* **Consegna**: Modifica l'elenco sostituendo ogni occorrenza di "Where should I click to" con "Where do I click to" e lascia invariato tutto il resto.

Record contenuti in un dataset
******************************

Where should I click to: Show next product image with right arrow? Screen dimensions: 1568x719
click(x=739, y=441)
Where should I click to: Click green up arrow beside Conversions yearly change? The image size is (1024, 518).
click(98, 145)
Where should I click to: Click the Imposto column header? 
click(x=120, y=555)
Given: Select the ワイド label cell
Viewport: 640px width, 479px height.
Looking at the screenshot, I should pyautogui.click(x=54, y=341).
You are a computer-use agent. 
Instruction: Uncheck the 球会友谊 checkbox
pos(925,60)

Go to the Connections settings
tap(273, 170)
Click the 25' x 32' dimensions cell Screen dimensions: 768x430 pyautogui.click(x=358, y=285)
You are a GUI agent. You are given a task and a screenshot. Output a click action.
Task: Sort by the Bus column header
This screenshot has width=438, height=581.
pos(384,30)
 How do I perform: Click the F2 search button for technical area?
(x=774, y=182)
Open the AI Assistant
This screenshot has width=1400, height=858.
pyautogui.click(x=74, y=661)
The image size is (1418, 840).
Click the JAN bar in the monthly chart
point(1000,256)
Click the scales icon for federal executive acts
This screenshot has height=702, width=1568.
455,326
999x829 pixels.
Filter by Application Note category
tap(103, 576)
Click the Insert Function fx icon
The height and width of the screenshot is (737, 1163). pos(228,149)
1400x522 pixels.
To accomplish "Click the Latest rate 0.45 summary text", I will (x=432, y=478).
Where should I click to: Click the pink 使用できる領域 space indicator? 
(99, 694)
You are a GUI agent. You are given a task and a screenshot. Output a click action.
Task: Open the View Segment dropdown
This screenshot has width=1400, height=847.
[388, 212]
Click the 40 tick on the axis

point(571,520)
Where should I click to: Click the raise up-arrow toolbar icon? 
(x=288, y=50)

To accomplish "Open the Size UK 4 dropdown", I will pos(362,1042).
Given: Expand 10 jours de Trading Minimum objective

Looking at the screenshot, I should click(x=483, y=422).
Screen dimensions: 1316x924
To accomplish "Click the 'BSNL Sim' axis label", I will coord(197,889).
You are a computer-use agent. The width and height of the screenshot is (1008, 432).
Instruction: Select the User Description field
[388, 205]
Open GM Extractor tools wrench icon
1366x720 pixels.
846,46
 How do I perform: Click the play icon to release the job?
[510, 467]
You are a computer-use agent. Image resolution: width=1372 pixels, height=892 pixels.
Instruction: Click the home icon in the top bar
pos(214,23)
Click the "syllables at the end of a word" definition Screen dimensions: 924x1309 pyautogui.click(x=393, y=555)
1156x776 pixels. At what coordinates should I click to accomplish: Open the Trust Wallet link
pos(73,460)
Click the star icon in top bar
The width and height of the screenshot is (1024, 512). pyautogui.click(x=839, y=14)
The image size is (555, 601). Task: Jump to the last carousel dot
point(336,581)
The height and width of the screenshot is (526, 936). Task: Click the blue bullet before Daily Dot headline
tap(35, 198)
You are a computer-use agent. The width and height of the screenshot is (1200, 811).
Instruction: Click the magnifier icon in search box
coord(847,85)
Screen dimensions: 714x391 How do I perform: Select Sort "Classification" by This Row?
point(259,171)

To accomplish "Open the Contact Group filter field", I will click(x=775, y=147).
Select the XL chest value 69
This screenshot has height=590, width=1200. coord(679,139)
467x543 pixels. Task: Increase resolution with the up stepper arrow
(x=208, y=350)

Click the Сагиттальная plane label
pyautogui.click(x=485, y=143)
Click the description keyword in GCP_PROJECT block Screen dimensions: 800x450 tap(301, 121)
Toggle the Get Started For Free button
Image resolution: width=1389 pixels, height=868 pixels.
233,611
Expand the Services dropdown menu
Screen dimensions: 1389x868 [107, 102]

******************************

* **Risultato**:
Where do I click to: Show next product image with right arrow? Screen dimensions: 1568x719
click(x=739, y=441)
Where do I click to: Click green up arrow beside Conversions yearly change? The image size is (1024, 518).
click(98, 145)
Where do I click to: Click the Imposto column header? 
click(x=120, y=555)
Given: Select the ワイド label cell
Viewport: 640px width, 479px height.
Looking at the screenshot, I should pyautogui.click(x=54, y=341).
You are a computer-use agent. 
Instruction: Uncheck the 球会友谊 checkbox
pos(925,60)

Go to the Connections settings
tap(273, 170)
Click the 25' x 32' dimensions cell Screen dimensions: 768x430 pyautogui.click(x=358, y=285)
You are a GUI agent. You are given a task and a screenshot. Output a click action.
Task: Sort by the Bus column header
This screenshot has width=438, height=581.
pos(384,30)
 How do I perform: Click the F2 search button for technical area?
(x=774, y=182)
Open the AI Assistant
This screenshot has width=1400, height=858.
pyautogui.click(x=74, y=661)
The image size is (1418, 840).
Click the JAN bar in the monthly chart
point(1000,256)
Click the scales icon for federal executive acts
This screenshot has height=702, width=1568.
455,326
999x829 pixels.
Filter by Application Note category
tap(103, 576)
Click the Insert Function fx icon
The height and width of the screenshot is (737, 1163). pos(228,149)
1400x522 pixels.
To accomplish "Click the Latest rate 0.45 summary text", I will (x=432, y=478).
Where do I click to: Click the pink 使用できる領域 space indicator? 
(99, 694)
You are a GUI agent. You are given a task and a screenshot. Output a click action.
Task: Open the View Segment dropdown
This screenshot has width=1400, height=847.
[388, 212]
Click the 40 tick on the axis

point(571,520)
Where do I click to: Click the raise up-arrow toolbar icon? 
(x=288, y=50)

To accomplish "Open the Size UK 4 dropdown", I will pos(362,1042).
Given: Expand 10 jours de Trading Minimum objective

Looking at the screenshot, I should click(x=483, y=422).
Screen dimensions: 1316x924
To accomplish "Click the 'BSNL Sim' axis label", I will coord(197,889).
You are a computer-use agent. The width and height of the screenshot is (1008, 432).
Instruction: Select the User Description field
[388, 205]
Open GM Extractor tools wrench icon
1366x720 pixels.
846,46
 How do I perform: Click the play icon to release the job?
[510, 467]
You are a computer-use agent. Image resolution: width=1372 pixels, height=892 pixels.
Instruction: Click the home icon in the top bar
pos(214,23)
Click the "syllables at the end of a word" definition Screen dimensions: 924x1309 pyautogui.click(x=393, y=555)
1156x776 pixels. At what coordinates should I click to accomplish: Open the Trust Wallet link
pos(73,460)
Click the star icon in top bar
The width and height of the screenshot is (1024, 512). pyautogui.click(x=839, y=14)
The image size is (555, 601). Task: Jump to the last carousel dot
point(336,581)
The height and width of the screenshot is (526, 936). Task: Click the blue bullet before Daily Dot headline
tap(35, 198)
You are a computer-use agent. The width and height of the screenshot is (1200, 811).
Instruction: Click the magnifier icon in search box
coord(847,85)
Screen dimensions: 714x391 How do I perform: Select Sort "Classification" by This Row?
point(259,171)

To accomplish "Open the Contact Group filter field", I will click(x=775, y=147).
Select the XL chest value 69
This screenshot has height=590, width=1200. coord(679,139)
467x543 pixels. Task: Increase resolution with the up stepper arrow
(x=208, y=350)

Click the Сагиттальная plane label
pyautogui.click(x=485, y=143)
Click the description keyword in GCP_PROJECT block Screen dimensions: 800x450 tap(301, 121)
Toggle the Get Started For Free button
Image resolution: width=1389 pixels, height=868 pixels.
233,611
Expand the Services dropdown menu
Screen dimensions: 1389x868 [107, 102]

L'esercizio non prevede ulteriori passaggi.